_What you should do_. Reproduce, word for word, the lines of the items below, starting at the line that contains "This screenshot has height=280, width=522." and ending at the line that contains "pos(132,26)", with both of those lines included.

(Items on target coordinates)

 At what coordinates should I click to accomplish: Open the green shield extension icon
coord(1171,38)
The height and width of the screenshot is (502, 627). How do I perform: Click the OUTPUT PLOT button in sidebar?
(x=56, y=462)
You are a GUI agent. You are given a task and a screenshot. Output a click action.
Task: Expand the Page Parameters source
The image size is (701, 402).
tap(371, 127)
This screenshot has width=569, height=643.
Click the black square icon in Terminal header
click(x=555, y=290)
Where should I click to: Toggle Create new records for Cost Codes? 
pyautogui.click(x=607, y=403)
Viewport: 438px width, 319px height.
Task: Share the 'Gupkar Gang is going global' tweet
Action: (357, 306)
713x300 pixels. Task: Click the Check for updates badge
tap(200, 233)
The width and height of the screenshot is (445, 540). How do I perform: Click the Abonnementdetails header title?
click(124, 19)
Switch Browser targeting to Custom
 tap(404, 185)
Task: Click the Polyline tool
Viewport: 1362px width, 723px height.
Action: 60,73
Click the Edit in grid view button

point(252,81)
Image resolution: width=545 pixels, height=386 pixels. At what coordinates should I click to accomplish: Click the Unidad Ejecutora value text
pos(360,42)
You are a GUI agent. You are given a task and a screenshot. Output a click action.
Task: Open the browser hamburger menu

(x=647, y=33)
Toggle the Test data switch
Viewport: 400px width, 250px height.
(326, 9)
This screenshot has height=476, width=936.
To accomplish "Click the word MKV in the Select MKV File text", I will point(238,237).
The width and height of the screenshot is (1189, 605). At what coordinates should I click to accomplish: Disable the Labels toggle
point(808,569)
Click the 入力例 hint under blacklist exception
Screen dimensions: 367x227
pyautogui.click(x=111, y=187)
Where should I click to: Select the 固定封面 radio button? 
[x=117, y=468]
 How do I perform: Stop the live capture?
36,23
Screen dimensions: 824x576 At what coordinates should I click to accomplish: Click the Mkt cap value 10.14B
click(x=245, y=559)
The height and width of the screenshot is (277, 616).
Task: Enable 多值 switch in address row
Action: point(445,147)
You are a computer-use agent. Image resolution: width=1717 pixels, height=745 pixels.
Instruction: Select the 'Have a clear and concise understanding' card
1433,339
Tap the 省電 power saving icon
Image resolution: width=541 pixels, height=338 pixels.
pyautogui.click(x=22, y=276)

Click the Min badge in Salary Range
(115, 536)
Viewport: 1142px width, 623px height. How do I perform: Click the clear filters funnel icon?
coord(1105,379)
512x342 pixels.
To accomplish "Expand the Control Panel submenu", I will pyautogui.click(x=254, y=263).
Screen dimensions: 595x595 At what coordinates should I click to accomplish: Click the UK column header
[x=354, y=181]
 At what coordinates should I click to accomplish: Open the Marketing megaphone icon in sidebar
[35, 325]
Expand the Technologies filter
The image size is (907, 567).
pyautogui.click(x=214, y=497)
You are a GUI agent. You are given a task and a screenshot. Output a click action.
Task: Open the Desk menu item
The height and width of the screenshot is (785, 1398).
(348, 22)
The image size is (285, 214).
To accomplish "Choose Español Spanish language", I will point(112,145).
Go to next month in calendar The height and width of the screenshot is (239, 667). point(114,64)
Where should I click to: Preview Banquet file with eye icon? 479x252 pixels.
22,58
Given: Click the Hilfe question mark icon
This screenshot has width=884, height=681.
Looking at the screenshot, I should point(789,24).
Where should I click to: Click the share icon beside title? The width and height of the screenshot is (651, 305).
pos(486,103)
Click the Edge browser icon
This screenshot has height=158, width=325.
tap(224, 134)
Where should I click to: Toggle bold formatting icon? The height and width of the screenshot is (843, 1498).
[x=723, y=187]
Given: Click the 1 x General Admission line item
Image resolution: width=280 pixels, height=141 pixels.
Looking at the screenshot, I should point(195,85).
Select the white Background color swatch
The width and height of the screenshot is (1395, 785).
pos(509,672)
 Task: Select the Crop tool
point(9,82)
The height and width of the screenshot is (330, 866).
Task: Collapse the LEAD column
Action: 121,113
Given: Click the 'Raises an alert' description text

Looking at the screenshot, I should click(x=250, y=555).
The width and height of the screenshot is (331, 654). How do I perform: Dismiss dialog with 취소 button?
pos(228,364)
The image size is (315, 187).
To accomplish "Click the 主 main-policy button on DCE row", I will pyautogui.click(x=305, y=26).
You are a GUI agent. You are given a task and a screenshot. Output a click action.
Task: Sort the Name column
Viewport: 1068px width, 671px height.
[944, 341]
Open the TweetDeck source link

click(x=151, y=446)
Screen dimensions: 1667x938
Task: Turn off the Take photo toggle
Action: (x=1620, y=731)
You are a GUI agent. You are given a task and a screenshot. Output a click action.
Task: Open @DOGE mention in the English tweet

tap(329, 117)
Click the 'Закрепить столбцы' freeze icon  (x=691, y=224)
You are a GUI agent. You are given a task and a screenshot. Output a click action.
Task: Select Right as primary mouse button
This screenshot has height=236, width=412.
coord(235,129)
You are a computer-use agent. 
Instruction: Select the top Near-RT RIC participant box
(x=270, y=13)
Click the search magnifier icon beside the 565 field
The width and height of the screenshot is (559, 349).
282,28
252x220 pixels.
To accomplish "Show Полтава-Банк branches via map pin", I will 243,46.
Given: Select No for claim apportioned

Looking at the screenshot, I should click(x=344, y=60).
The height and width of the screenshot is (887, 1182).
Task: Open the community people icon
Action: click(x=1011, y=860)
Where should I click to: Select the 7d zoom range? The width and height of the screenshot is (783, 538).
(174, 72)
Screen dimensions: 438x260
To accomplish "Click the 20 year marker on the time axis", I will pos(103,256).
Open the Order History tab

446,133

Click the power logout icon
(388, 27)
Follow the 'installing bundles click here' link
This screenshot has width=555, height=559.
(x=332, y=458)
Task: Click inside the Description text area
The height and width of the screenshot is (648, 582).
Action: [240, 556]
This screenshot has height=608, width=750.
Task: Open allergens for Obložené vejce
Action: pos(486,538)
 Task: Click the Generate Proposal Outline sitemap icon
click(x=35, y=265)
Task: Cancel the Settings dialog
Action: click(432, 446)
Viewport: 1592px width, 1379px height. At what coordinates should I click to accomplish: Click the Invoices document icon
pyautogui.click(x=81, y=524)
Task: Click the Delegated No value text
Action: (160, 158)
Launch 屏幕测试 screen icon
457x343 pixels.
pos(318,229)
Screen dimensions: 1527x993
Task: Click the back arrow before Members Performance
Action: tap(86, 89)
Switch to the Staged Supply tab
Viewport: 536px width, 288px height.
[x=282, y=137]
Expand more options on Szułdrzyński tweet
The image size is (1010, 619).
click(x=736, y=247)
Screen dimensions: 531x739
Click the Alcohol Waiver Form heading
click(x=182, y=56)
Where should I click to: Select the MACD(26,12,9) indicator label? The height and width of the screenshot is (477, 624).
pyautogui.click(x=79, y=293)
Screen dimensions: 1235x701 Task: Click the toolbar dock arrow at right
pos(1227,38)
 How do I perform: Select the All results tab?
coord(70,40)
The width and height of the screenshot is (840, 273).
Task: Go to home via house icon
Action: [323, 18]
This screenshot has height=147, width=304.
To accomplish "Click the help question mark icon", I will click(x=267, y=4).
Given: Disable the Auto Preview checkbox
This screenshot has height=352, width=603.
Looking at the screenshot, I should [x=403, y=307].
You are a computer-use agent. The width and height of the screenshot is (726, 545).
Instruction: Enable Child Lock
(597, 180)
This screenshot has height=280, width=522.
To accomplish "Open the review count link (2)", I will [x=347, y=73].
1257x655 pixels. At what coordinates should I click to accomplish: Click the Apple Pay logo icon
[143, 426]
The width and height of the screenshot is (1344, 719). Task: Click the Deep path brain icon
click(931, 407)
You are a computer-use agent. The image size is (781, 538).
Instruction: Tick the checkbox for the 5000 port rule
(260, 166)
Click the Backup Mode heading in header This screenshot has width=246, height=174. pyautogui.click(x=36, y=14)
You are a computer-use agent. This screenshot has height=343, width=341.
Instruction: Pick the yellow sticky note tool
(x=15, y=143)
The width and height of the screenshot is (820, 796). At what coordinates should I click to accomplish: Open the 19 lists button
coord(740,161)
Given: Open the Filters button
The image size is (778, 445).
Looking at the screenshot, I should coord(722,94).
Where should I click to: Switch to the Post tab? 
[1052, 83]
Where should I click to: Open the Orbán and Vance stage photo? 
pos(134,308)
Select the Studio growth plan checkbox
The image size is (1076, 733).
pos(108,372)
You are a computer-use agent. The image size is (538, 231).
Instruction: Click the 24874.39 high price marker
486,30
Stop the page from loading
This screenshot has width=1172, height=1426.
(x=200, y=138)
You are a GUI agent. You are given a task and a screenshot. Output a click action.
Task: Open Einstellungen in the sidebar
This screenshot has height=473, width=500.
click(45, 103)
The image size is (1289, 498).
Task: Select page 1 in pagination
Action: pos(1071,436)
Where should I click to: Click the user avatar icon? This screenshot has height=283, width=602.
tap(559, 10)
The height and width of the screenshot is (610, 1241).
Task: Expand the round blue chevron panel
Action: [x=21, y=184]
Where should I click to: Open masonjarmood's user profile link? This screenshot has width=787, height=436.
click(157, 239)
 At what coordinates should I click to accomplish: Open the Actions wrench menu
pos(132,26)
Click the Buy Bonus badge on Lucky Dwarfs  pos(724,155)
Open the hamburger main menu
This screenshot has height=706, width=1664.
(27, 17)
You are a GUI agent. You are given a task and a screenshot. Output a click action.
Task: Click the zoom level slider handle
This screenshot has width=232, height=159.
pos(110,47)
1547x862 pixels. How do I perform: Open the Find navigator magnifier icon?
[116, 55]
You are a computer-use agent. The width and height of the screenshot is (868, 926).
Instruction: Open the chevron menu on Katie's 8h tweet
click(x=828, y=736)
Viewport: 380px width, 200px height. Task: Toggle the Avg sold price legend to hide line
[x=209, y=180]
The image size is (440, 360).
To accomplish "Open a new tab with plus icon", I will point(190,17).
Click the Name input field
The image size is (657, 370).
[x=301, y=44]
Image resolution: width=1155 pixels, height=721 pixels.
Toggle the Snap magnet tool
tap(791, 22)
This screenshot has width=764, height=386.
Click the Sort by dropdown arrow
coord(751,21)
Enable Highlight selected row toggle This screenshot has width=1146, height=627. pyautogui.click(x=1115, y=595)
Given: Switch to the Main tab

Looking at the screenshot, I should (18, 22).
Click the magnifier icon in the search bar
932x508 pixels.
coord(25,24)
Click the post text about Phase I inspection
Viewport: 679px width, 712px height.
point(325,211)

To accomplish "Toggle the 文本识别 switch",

_Answer to the problem_.
This screenshot has height=280, width=522.
To accomplish "Open the review count link (2)", I will [x=347, y=73].
1257x655 pixels. At what coordinates should I click to accomplish: Click the Apple Pay logo icon
[143, 426]
The width and height of the screenshot is (1344, 719). Task: Click the Deep path brain icon
click(931, 407)
You are a computer-use agent. The image size is (781, 538).
Instruction: Tick the checkbox for the 5000 port rule
(260, 166)
Click the Backup Mode heading in header This screenshot has width=246, height=174. pyautogui.click(x=36, y=14)
You are a computer-use agent. This screenshot has height=343, width=341.
Instruction: Pick the yellow sticky note tool
(x=15, y=143)
The width and height of the screenshot is (820, 796). At what coordinates should I click to accomplish: Open the 19 lists button
coord(740,161)
Given: Open the Filters button
The image size is (778, 445).
Looking at the screenshot, I should coord(722,94).
Where should I click to: Switch to the Post tab? 
[1052, 83]
Where should I click to: Open the Orbán and Vance stage photo? 
pos(134,308)
Select the Studio growth plan checkbox
The image size is (1076, 733).
pos(108,372)
You are a computer-use agent. The image size is (538, 231).
Instruction: Click the 24874.39 high price marker
486,30
Stop the page from loading
This screenshot has width=1172, height=1426.
(x=200, y=138)
You are a GUI agent. You are given a task and a screenshot. Output a click action.
Task: Open Einstellungen in the sidebar
This screenshot has height=473, width=500.
click(45, 103)
The image size is (1289, 498).
Task: Select page 1 in pagination
Action: pos(1071,436)
Where should I click to: Click the user avatar icon? This screenshot has height=283, width=602.
tap(559, 10)
The height and width of the screenshot is (610, 1241).
Task: Expand the round blue chevron panel
Action: [x=21, y=184]
Where should I click to: Open masonjarmood's user profile link? This screenshot has width=787, height=436.
click(157, 239)
 At what coordinates should I click to accomplish: Open the Actions wrench menu
pos(132,26)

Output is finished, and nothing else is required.